Copy word for word the lines from the start of the records through the line that contains "This screenshot has height=2048, width=1536.", both included.

[DATA — start]

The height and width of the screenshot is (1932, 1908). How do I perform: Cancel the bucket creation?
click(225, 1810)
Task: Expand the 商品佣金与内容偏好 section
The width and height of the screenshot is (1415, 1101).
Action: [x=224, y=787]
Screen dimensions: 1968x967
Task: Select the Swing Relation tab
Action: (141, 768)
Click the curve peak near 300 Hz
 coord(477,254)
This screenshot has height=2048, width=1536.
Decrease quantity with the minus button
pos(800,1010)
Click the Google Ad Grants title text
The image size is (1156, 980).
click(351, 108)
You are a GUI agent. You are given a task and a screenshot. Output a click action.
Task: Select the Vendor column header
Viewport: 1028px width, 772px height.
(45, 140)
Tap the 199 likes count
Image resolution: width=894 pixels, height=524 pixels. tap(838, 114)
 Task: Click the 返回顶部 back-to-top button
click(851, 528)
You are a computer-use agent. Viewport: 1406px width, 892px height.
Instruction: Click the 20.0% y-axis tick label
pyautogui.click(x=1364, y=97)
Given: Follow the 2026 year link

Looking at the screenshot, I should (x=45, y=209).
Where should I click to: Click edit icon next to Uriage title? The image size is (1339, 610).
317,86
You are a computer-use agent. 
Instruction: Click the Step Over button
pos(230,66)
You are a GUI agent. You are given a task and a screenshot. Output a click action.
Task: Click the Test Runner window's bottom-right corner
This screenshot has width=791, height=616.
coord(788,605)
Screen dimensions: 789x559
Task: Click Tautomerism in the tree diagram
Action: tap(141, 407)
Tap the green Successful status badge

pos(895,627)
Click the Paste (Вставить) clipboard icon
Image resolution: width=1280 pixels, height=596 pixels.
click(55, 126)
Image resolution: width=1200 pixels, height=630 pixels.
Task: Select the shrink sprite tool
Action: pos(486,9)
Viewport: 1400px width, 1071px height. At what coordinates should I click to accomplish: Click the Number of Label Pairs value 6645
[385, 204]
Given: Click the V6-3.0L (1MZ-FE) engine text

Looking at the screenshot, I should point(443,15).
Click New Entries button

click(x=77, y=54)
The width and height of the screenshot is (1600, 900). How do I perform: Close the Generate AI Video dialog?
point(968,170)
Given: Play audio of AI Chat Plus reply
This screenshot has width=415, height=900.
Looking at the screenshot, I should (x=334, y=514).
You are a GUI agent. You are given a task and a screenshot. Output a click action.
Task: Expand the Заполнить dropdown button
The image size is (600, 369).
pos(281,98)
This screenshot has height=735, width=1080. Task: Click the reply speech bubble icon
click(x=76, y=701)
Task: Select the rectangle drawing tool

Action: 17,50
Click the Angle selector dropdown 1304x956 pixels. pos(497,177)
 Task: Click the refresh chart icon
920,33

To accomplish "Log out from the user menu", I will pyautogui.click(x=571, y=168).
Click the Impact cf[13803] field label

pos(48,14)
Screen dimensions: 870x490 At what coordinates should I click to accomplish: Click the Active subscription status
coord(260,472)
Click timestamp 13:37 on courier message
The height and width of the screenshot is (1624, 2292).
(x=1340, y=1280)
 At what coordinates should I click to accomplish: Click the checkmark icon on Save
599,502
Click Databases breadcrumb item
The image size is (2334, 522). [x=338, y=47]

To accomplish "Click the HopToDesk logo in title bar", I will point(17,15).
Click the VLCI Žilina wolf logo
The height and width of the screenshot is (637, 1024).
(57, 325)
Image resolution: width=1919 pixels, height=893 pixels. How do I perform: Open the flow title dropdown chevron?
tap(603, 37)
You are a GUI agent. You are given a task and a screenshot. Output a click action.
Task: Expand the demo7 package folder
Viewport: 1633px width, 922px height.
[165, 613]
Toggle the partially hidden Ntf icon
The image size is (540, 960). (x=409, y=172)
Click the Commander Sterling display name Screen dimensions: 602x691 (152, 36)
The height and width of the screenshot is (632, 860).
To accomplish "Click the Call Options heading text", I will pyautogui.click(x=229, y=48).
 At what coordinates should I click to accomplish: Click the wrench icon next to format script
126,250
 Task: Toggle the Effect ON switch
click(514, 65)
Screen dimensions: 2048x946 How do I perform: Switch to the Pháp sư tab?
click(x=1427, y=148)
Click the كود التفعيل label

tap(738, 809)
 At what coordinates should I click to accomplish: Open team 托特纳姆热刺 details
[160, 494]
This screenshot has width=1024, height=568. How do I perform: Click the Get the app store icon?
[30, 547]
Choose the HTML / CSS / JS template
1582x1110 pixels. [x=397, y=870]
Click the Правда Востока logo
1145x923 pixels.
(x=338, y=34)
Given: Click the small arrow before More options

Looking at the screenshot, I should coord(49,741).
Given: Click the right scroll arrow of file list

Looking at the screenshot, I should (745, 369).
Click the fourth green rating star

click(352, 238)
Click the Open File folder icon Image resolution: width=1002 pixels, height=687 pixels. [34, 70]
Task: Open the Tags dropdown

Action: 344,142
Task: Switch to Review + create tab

[DATA — finish]

YOUR RESPONSE =
The height and width of the screenshot is (1932, 1908). How do I perform: Cancel the bucket creation?
click(225, 1810)
Task: Expand the 商品佣金与内容偏好 section
The width and height of the screenshot is (1415, 1101).
Action: [x=224, y=787]
Screen dimensions: 1968x967
Task: Select the Swing Relation tab
Action: (141, 768)
Click the curve peak near 300 Hz
 coord(477,254)
This screenshot has height=2048, width=1536.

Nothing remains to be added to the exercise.